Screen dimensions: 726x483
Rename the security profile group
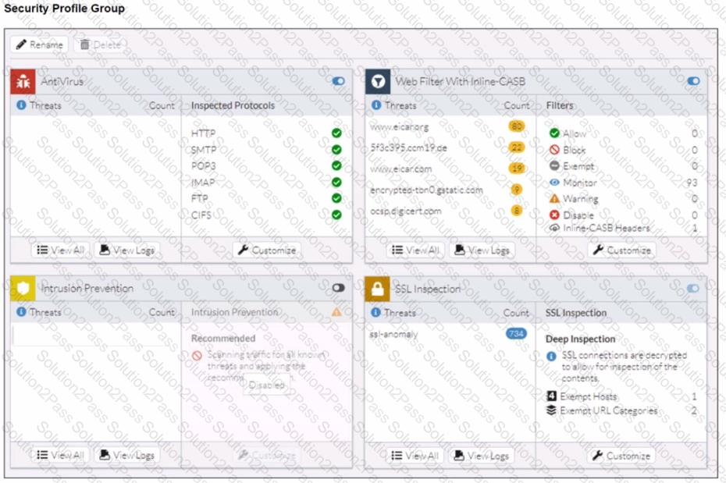39,44
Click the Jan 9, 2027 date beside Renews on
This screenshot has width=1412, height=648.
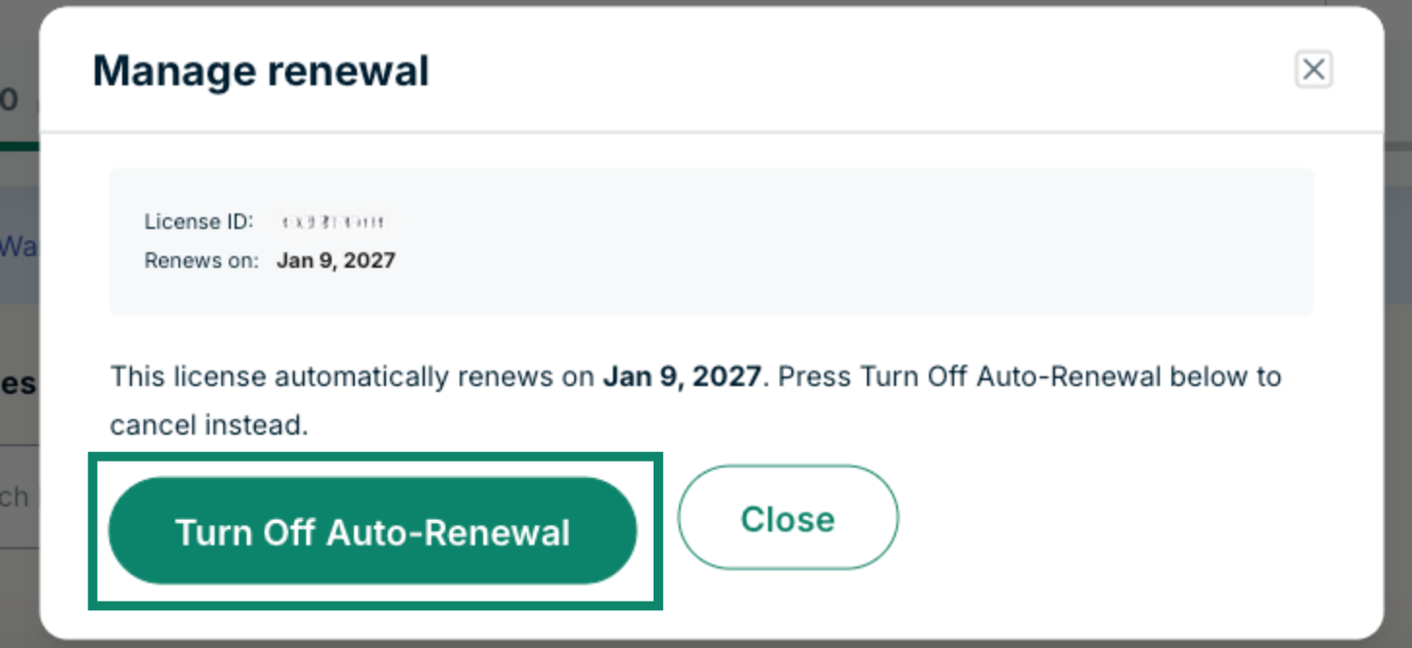pos(336,260)
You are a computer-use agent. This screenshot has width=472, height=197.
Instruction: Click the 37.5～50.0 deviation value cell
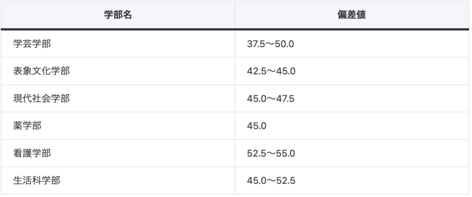pyautogui.click(x=271, y=44)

------------------------------------

Work required
Write out the lines above word for word, starting at the line that contains "You are a computer-use" and going through the final line. Leave the pictures out.

Task solution
You are a computer-use agent. This screenshot has width=472, height=197.
Instruction: Click the 37.5～50.0 deviation value cell
pyautogui.click(x=271, y=44)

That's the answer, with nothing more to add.